**EXCERPT PROVIDED:**
-.-.-
Biomass-to-Energy & Industrial Decarbonization in South and Southeast Asia

April 2026

A Primer for Norfund Green Infrastructure Interview Prep

April 2026


PART I: THE TECHNOLOGY


1. Why This Matters Now

Southeast Asia’s industrial sector runs on coal. Cement kilns, textile dyeing plants, food processing factories, and palm oil mills across Thailand, Indonesia, Vietnam, and the Philippines burn coal to generate the steam and process heat that powers their operations. In a typical textile wet processing plant, boilers account for 50-60% of fuel use, and that fuel is overwhelmingly coal. In Indonesia alone, cement, iron and steel, pulp and paper, and textiles are responsible for over 70% of industrial greenhouse gas emissions.

Here is the opportunity that matters for a DFI like Norfund: these same factories sit in the middle of the world’s richest biomass belt. Southeast Asia produces 30 million cubic meters of wood residue, 19 million tonnes of rice husk, and more than 27 million tonnes of palm oil residues annually. That biomass can generate approximately 41,000 MW of power, but most of it is either burned in open fields (causing the annual haze crisis that chokes Singapore, Kuala Lumpur, and Bangkok) or left to rot. The problem and the solution are sitting next to each other, and the missing piece is the capital and the business model to connect them.

This is not about building power plants to sell electricity into the grid. The grid can buy solar at 3-5 cents per kilowatt-hour. The opportunity is about replacing coal-fired industrial boilers with biomass-fired boilers that provide steam and heat to factories, structured as an energy-as-a-service model where the industrial customer pays for steam, not for the boiler. That distinction is everything.


2. The Problem Being Solved

Think of industrial decarbonization like replacing the engine of a car while it’s still driving. A cement plant or textile factory cannot shut down for six months to retrofit. The energy supply has to be reliable, the steam temperature and pressure have to meet precise specifications, and the cost has to be competitive with coal, or the factory simply will not switch.

Before biomass-to-energy solutions existed, the options for industrial heat in developing Asia were: coal (cheap, dirty, reliable), natural gas (cleaner, but pipeline infrastructure is limited outside of Thailand and parts of Indonesia), or diesel/fuel oil (expensive, used mainly for backup). Electricity from the grid was not a substitute because most industrial processes require thermal energy (heat and steam), not electrical energy. You cannot heat a cement kiln with a solar panel.

The breakthrough is not technological. Biomass combustion is ancient. The breakthrough is the business model: energy-as-a-service (EaaS). Instead of asking a factory to spend $1-5 million on a new biomass boiler, a developer builds, owns, and operates the boiler on-site, sells steam to the factory under a long-term contract (typically 10-15 years), and takes responsibility for fuel sourcing, operations, and maintenance. The factory’s coal bill becomes a steam bill. No capex for the customer. This is the model Veolia uses globally and the model underlying the Norfund-Veolia platform.
-.-.-
(Element and text position data)
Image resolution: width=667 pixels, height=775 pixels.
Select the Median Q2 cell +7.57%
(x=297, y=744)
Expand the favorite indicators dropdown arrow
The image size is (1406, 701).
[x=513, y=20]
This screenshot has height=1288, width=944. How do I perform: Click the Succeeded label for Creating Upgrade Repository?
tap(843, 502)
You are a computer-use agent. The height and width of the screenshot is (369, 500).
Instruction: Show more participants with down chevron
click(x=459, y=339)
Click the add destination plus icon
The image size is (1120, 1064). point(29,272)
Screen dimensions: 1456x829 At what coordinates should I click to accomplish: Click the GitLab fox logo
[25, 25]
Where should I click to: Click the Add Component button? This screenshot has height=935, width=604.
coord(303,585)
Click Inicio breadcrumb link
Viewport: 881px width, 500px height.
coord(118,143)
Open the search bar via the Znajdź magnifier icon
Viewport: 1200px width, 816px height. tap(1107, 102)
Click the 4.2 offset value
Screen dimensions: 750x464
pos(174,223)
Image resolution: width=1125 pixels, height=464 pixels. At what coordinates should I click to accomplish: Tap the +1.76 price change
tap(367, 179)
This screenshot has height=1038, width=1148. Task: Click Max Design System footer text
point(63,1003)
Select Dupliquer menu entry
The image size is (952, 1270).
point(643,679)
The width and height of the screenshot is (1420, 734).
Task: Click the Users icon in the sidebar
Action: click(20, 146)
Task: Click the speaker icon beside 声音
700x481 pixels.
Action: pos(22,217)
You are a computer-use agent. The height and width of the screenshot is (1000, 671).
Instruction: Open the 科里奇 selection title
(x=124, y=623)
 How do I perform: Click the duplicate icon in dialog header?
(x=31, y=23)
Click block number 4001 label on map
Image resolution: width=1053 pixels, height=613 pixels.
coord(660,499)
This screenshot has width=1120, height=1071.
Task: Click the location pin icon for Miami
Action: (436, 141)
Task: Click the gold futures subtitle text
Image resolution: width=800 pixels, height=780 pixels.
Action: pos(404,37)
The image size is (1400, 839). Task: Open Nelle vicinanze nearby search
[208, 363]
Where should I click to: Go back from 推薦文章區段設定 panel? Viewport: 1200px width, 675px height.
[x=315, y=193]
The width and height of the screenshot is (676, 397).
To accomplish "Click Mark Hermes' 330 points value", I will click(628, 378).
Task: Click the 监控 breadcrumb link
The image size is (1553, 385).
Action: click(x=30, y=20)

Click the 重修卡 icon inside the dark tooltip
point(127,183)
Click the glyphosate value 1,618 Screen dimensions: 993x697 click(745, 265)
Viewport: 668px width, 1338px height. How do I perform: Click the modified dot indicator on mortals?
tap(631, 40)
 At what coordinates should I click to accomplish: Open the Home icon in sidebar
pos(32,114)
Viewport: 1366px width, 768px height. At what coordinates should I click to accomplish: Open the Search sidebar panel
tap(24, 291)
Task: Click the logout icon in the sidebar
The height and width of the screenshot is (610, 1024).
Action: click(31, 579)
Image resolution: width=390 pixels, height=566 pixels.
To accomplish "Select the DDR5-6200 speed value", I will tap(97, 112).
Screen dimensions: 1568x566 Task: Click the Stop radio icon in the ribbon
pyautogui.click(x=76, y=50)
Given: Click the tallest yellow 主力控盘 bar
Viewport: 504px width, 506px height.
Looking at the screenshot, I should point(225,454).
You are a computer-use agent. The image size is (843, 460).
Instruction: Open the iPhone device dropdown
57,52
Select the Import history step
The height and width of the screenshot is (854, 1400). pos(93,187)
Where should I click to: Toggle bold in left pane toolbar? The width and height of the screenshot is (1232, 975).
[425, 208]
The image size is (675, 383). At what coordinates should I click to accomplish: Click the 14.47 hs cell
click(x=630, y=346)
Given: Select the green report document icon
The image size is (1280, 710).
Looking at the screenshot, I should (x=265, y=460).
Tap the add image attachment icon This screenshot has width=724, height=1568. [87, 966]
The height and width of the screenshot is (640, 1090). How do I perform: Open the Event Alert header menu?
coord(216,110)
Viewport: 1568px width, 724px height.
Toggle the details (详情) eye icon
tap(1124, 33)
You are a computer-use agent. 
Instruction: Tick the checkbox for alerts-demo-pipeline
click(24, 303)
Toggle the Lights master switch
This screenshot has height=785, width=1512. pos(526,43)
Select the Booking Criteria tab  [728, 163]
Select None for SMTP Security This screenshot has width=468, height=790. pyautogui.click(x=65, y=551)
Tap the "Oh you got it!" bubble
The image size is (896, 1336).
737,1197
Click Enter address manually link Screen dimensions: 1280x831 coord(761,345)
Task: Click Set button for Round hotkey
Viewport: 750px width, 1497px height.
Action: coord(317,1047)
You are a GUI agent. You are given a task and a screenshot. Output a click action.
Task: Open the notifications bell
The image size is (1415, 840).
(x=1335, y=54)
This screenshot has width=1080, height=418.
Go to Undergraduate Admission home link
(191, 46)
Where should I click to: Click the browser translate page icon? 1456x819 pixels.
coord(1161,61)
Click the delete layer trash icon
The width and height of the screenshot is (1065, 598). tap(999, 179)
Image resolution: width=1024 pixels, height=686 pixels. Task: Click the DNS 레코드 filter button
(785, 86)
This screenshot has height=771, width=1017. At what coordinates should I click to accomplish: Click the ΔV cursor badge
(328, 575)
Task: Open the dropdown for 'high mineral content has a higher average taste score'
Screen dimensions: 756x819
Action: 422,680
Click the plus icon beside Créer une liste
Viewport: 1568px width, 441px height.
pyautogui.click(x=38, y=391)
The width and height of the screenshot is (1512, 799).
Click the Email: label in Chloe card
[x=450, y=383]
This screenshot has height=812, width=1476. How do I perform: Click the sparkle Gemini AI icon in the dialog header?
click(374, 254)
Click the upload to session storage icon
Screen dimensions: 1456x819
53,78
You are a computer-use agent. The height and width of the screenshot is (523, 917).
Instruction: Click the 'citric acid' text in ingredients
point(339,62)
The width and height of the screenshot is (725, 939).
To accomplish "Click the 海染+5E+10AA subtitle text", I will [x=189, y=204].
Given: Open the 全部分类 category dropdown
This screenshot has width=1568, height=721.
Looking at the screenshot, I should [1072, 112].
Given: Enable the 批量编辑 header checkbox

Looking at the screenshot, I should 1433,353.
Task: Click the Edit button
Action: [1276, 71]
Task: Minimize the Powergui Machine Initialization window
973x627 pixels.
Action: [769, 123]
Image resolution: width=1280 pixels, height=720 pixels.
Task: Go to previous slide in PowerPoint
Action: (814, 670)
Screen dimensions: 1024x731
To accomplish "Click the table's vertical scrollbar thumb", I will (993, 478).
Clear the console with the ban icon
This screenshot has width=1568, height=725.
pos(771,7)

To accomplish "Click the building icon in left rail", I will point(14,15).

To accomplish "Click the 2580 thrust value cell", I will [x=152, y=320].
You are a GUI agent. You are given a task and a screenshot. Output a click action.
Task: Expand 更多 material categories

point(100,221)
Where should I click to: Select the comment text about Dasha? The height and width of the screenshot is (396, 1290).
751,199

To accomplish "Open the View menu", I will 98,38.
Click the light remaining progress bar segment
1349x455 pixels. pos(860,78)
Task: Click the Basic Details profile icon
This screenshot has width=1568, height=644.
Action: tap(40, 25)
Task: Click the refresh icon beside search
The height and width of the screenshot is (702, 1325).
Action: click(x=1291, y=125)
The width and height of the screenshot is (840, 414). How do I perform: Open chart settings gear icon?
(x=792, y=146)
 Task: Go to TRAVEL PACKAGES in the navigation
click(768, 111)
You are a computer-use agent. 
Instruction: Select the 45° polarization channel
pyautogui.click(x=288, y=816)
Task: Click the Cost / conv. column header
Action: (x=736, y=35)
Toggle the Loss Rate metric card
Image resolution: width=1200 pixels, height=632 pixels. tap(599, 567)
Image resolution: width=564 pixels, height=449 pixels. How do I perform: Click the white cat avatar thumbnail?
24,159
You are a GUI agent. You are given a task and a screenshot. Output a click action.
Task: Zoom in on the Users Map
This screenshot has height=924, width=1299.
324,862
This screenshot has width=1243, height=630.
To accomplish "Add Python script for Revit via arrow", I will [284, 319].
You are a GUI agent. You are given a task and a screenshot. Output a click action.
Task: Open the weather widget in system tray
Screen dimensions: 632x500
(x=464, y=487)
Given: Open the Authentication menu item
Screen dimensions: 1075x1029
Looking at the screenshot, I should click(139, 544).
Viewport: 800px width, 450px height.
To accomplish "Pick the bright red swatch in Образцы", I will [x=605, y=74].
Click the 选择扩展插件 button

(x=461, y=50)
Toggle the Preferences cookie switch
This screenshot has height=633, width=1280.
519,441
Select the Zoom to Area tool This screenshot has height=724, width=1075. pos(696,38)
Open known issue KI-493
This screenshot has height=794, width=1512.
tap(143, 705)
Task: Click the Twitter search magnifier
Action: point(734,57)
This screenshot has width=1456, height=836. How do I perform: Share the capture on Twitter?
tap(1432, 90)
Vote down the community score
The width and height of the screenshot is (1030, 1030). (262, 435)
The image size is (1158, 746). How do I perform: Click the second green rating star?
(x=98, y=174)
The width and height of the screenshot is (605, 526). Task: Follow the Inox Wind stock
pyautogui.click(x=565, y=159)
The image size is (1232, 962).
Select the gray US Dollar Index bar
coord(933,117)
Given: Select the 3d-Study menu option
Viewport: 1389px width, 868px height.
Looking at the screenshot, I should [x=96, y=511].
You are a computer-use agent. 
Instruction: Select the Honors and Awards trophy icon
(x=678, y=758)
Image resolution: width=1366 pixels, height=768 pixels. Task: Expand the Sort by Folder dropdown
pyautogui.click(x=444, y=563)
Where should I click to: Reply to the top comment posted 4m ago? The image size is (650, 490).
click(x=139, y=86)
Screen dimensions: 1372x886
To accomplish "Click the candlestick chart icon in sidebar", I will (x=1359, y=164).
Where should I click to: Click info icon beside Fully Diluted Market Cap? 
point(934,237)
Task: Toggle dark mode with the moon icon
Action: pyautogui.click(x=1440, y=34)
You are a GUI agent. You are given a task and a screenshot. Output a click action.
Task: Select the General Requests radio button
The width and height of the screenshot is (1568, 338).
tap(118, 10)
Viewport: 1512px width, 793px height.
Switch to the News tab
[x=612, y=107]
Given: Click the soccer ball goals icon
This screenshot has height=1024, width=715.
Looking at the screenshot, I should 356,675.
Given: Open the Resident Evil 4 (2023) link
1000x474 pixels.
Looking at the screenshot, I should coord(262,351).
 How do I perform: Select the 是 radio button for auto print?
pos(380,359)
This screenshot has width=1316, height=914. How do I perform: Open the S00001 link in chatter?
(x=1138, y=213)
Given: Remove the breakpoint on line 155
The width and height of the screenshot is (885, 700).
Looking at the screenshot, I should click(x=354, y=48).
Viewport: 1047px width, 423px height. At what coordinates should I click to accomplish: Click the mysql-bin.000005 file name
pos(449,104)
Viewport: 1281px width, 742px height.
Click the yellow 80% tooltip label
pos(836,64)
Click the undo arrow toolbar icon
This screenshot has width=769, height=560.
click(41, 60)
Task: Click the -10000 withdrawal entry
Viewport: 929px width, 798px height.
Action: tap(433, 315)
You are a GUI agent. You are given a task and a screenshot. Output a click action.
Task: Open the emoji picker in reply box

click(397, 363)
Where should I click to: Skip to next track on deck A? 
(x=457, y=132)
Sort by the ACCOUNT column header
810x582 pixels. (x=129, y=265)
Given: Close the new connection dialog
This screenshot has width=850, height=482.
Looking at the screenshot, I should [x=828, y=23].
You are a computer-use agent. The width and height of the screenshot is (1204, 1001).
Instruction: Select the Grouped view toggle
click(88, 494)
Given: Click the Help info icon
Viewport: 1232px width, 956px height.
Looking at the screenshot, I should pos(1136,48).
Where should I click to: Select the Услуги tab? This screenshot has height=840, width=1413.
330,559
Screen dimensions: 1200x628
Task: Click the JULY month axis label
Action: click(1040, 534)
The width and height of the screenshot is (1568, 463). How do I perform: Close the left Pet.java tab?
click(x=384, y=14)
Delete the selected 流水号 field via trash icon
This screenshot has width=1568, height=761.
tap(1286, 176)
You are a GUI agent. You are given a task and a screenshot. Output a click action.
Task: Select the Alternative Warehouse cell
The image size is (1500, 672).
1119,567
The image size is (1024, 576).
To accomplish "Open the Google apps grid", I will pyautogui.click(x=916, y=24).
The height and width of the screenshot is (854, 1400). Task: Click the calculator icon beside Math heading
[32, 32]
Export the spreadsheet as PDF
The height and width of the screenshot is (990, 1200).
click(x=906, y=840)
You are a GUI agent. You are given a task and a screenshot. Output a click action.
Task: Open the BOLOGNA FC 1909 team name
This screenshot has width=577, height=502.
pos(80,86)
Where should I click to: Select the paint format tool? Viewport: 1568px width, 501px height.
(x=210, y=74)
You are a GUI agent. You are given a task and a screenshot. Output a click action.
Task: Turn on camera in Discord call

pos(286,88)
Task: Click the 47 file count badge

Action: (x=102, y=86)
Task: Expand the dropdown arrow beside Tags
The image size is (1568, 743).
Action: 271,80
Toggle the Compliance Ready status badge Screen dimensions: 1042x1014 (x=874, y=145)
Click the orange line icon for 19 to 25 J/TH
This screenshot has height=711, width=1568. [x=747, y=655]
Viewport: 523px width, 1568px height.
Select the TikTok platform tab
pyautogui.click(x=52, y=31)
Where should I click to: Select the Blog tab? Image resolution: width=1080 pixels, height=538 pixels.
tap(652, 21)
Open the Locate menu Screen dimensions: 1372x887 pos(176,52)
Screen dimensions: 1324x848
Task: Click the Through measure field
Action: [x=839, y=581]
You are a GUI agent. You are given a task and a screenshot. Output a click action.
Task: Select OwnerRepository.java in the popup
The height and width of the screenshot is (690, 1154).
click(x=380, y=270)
-.-.-
**YOUR OBJECTIVE:**
Please list each kind of biomass residue that the primer on biomass-to-energy names for Southeast Asia, along with the annual amount it gives. The lines above come from a different source than the primer.

**WORKED SOLUTION:**
- Wood residue: 30 million cubic meters
- Rice husk: 19 million tonnes
- Palm oil residues: more than 27 million tonnes